» Exercise
From the entries provided below, copy each line that contains the word "dimensions".
-------- Given entries --------
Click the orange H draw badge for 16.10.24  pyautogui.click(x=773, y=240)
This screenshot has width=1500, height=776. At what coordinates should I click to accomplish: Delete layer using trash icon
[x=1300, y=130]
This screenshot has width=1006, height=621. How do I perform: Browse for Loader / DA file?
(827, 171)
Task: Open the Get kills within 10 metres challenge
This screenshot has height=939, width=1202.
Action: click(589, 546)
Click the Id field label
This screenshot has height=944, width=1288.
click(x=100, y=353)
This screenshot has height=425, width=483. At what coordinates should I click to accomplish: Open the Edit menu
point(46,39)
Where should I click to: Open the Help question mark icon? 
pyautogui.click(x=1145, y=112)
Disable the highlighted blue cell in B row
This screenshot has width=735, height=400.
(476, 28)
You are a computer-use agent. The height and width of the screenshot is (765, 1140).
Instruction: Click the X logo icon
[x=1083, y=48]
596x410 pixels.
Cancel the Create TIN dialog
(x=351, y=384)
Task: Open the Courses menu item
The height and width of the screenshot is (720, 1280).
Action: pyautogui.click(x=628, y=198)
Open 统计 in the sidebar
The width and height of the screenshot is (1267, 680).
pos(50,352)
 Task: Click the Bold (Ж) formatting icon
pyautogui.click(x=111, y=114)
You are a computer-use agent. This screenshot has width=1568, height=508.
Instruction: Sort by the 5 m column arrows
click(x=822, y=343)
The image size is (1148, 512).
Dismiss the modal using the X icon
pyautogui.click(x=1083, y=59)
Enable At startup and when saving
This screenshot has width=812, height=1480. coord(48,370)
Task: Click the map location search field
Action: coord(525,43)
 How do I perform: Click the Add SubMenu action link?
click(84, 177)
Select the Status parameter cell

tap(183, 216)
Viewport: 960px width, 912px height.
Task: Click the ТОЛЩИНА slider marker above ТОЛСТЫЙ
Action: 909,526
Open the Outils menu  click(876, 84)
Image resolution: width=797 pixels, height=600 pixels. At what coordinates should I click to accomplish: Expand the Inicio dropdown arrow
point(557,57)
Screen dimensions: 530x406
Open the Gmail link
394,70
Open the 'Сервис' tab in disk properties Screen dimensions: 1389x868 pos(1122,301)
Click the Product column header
--------
» Solution to the problem
Screen dimensions: 530x406
Open the 'Сервис' tab in disk properties Screen dimensions: 1389x868 pos(1122,301)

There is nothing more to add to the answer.